-- Work required --
Leaving out every picture, transcribe the lines from the line that contains "Click Add to Portfolio button" to the end of the entries below, both ends included.

-- Input data --

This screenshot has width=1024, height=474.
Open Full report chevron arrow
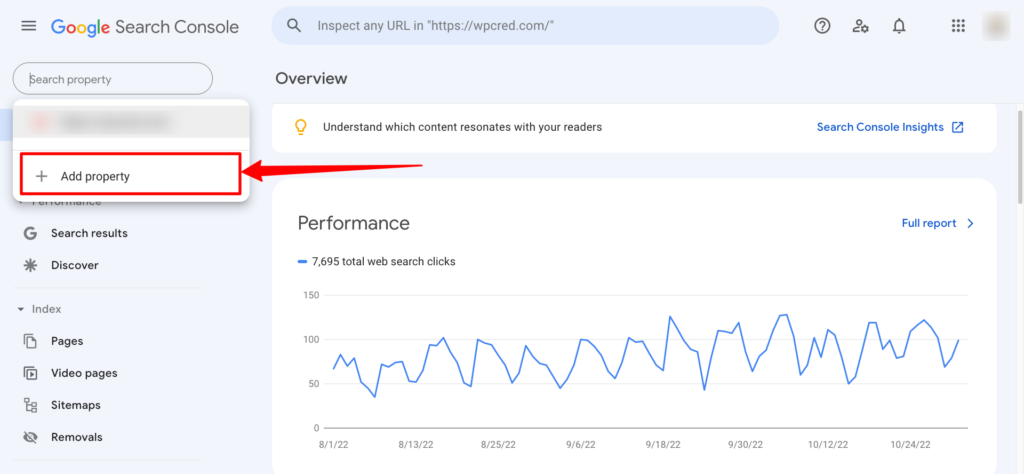click(x=970, y=223)
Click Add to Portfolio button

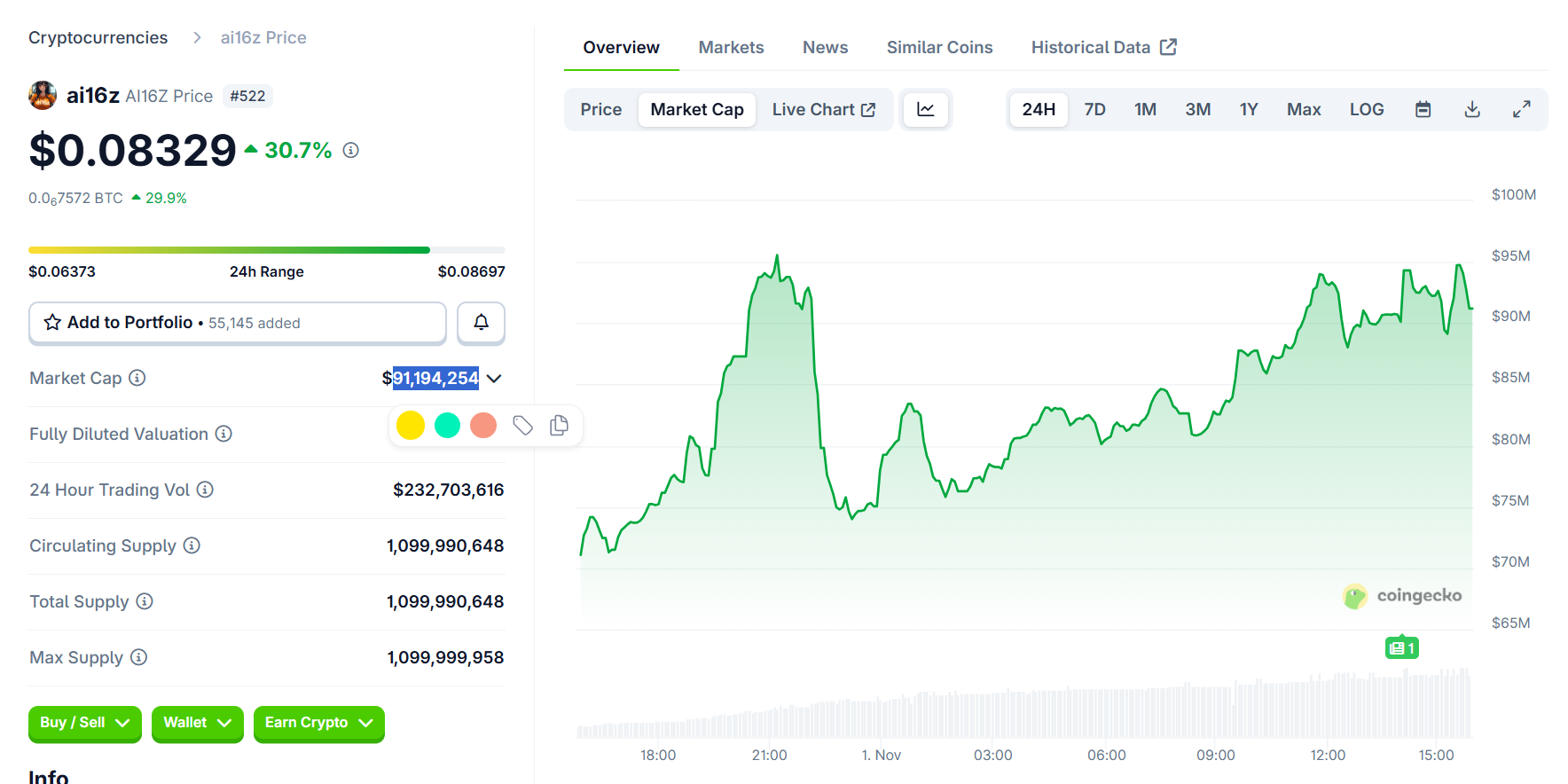tap(237, 323)
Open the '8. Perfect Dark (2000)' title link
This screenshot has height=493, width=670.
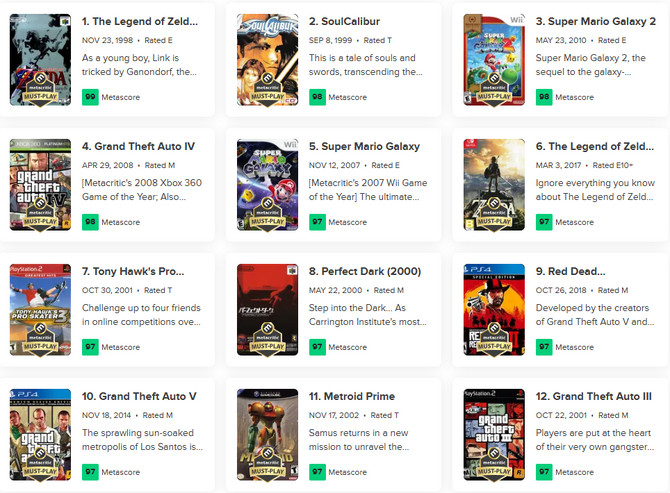pos(365,272)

-- Reply --
Click Add to Portfolio button

tap(237, 323)
Open the '8. Perfect Dark (2000)' title link
This screenshot has height=493, width=670.
pos(365,272)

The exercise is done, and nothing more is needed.